Unless a Buyer’s purchase confirmation is received by the Seller before 12 pm one (1) business day prior to the Sale Date, this offer of sale shall expire; provided, however, that during the Commitment Purchase Period, the Buyer, pursuant to Section 2.1(b) of the Agreement, shall deliver the Buyer Commitment Purchase Confirmation to the Seller by such date and time.
___________________________, as Seller
By: _______________________________
Name: _____________________________
Title: ______________________________
Address: ___________________________
Attention: __________________________
Telephone: _________________________
Facsimile: __________________________
Exhibit R
BUYER NOTICE
Date: _____________
Subject to the terms and conditions of the Loan Sale and Servicing Agreement, dated as of _____________________, 20__ by and among [insert legal name of seller], as the Seller, Quorum Federal Credit Union, as the Buyer, Bluegreen Corporation, as the Servicer, Concord Servicing Corporation, as the Back-Up Servicer, and the other parties thereto, as may be amended, modified or supplemented from time to time (the “Agreement”), the Buyer is willing to purchase timeshare loans, which meet the following criteria:
A. Aggregate principal balance of the Sale Date Loan Pool: $___________
B. Buyer’s Purchase Price Percentage: _________%
C. Initial Purchase Price Installment: $___________ [insert amount equal to the product of item A and item B above, less item E below]

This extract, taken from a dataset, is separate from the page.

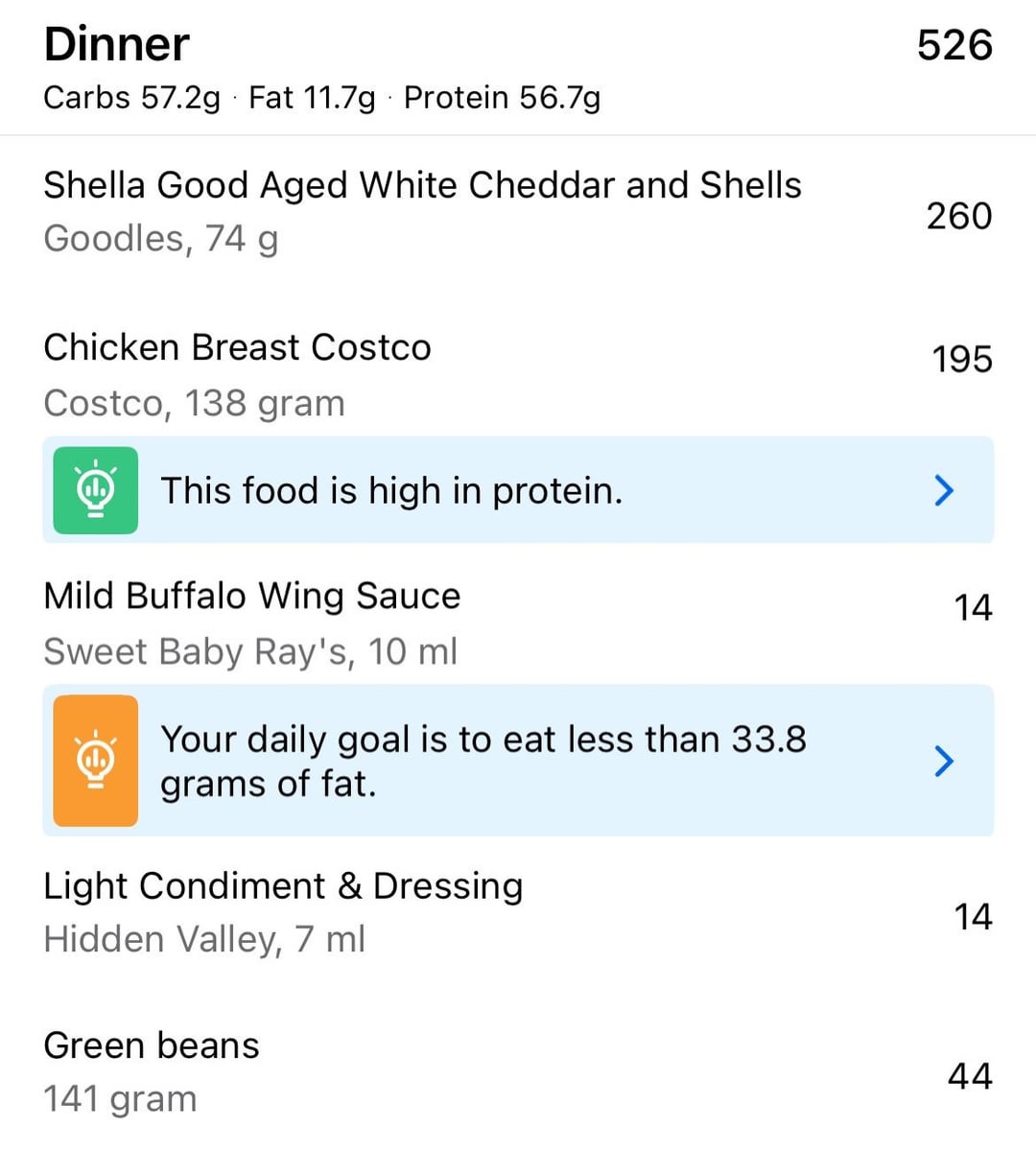This screenshot has height=1151, width=1036.
Task: Expand the daily fat goal tip chevron
Action: 944,761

D. Program Fee Rate: ______________% per annum
E. Loan Purchase Fee: $________ [insert amount equal to the product of (i) [ ]% and (ii) the outstanding principal loan balance of the related Sale Date Loan Pool]
F. Timeshare Portfolio Performance Event triggers:
Delinquency Level: ___________%
Default Level: ___________%
Cumulative Default Level (see Table 1 attached hereto)
The effective date of this Buyer Notice shall be thirty (30) days after the date of this Buyer Notice first above written. Capitalized terms not otherwise defined herein shall have the meaning ascribed thereto in the Agreement.
QUORUM FEDERAL CREDIT UNION, as Buyer
By: ____________________________________
Name: Xxxxx Xxxxxxxxxx
Title: President
Address: 0 Xxxxxxxxxxxxxx Xxxx
Xxxxx 000
Xxxxxxxx, XX 00000
Attention: President/CEO
Telephone: 000-000-0000
Facsimile: 000-000-0000
Table 1 to Buyer Notice
Cumulative Default Levels
[See Attached]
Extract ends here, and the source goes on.